The 100 percent goal follows years of careful preparation, in which California asked its utilities for increasing quantities of wind and solar power, and deployed grid batteries large and small to store electricity for times of need.
As of last year, California got 29 percent of its power from renewables. Another 9 percent came from nuclear and 15 percent from large hydropower; both of those count as carbon-free, but the last remaining nuclear plant is slated to retire by 2025. Natural gas provided 34 percent of California’s electricity.
The law stipulates that the renewables share must double by 2030. The harder task, though, will be weaning the state off the gas plants that have flexibly balanced out the fluctuations of wind and solar generation.
California utilities have deployed lithium-ion batteries to provide local capacity when traditional grid resources were stretched thin.

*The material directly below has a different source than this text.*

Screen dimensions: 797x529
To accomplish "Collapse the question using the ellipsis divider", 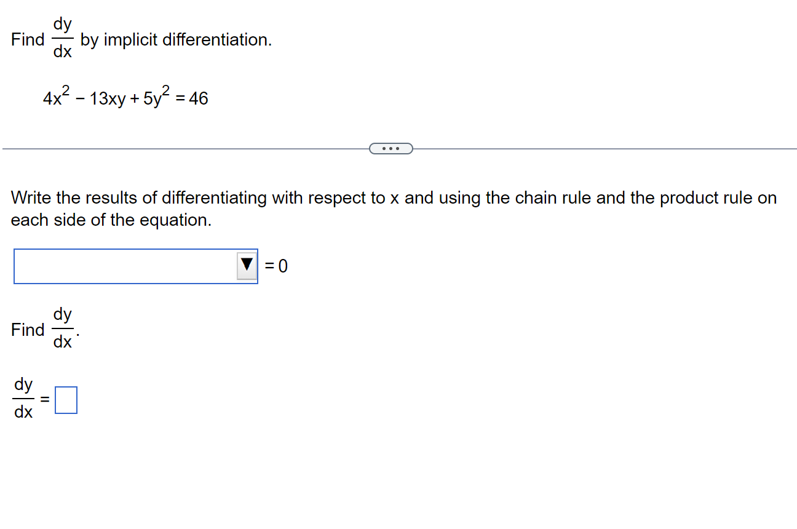I will click(x=392, y=148).
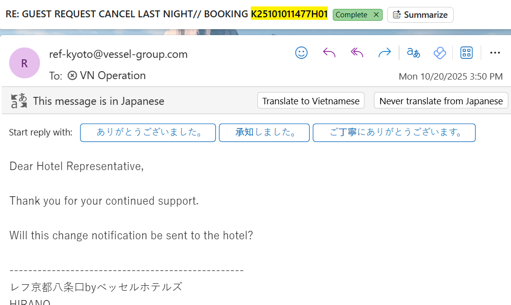
Task: Use the suggested reply 承知しました。
Action: pyautogui.click(x=264, y=132)
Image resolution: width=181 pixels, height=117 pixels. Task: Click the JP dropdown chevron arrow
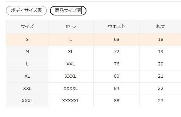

PG&E is building a massive 300-megawatt battery to compensate for several gas plant retirements. A highly renewable system, however, will require much greater storage capacity, not to mention resources that can shift energy across weeks and months.
The text of the law leaves considerable leeway in how the state meets the requirement, defining the goal but not the means. That will provide a compelling market opportunity for businesses to improve upon today's grid technologies and perhaps invent new ones.
Whether California can achieve this goal without spending a great deal of extra money remains to be seen. Whatever innovations the state comes up with, though, are likely to trickle out to other markets, shaping the decarbonization process elsewhere in the world.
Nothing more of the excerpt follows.